Thomas Middleton was the rebel of English Renaissance drama. Audiences adored how his plays went right to the limits — his sex was dirty, his violence grisly, his politics risky. His work was so popular in his time that it broke box-office records at London's Globe theater. But over the centuries, thanks to censorship and Victorian prudery, he fell out of fashion. By the time the world was ready again for Middleton's R-rated brand of theater, Shakespeare reigned as the undisputed heavyweight champion of English literature, knocking everyone else to the margins of the curriculum and away from center stage.

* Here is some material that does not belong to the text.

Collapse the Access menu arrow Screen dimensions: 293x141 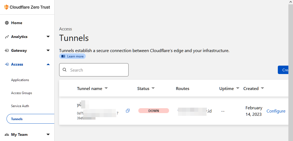(x=48, y=65)
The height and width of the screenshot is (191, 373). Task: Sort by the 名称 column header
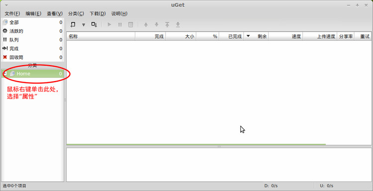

But now Middleton (1580-1627) may finally win the reputation he deserves. On Nov. 22, Oxford University Press publishes Thomas Middleton: The Collected Works, the first time all his plays, poems and manuscripts have appeared in a single volume. The timing of this 2,016-page monument couldn't be better. Academic interest in Middleton has burgeoned since the 1900s as scholars have discovered that the more time passes, the more relevant his work becomes. "When you read Middleton, you get the sense that the world he wrote about is the world we live in now, with all the moral dilemmas we face and the things that shape our identities," says Gary Taylor, a leading Shakespeare scholar at Florida State University and co-editor of the new Middleton collection. "He's a great writer, who reaches out from the past and punches you in the stomach."

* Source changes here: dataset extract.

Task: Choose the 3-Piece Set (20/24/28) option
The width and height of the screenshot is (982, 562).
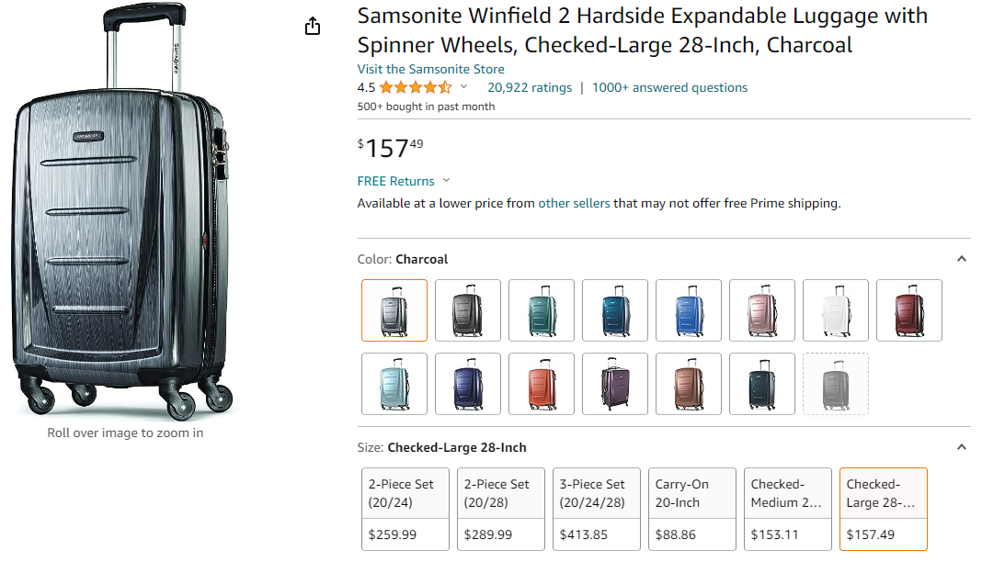Action: pyautogui.click(x=597, y=509)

Until now, though, only a handful of Middleton's plays have been in print at any one time; English teachers could slip one into a course on Shakespeare's contemporaries, and theaters could dust a few of them off every couple of years, but nothing more. Taylor was convinced that the only way to get Middleton his groove back was to collect everything he ever wrote in one book, giving people the choice they never had before. He was so convinced that, along with co-editor John Lavagnino and 73 other contributors — who helped edit the texts and wrote critical essays — he's spent much of the last 20 years putting it together. "Now people can do what they've been straining at the bit to do for decades," he says, "which is dedicate themselves to writing about and performing Middleton, with this edition as a solid foundation."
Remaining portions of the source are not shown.